A field guide to the attention variants modern LLMs actually use
Sebastian Raschka's visual guide is useful because it ties each attention variant to a real tradeoff and a model that ships it. Plain multi-head attention is the GPT-2 and OLMo baseline, accurate but heavy on KV cache. Grouped-query attention, used in Llama 3, Qwen3, and Gemma 3, shares key-value projections across query heads to cut that memory with little change elsewhere. Multi-head latent attention, in DeepSeek V3, Kimi K2, and GLM-5, instead compresses what gets cached and holds quality better past 100B parameters.

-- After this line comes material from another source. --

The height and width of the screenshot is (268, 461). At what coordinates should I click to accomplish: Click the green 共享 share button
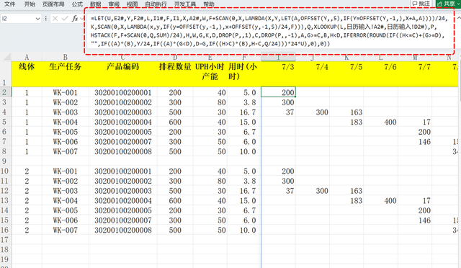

The rest of the catalog covers the long-context fight. Sliding window attention, used by Gemma 3 at a 5:1 local-to-global ratio, limits each token to recent context for large efficiency gains and small quality loss. DeepSeek Sparse Attention learns which past tokens matter rather than using a fixed window. Hybrid designs like Qwen3-Next and Kimi Linear swap most attention layers for cheaper linear or state-space blocks and keep a few full-attention layers for retrieval. Read the full guide on Ahead of AI.
Why it matters
If you pick or fine-tune open models, this is the decoder ring for the spec sheets. Knowing that a model uses MLA versus sliding window tells you more about its long-context cost and quality than its parameter count does.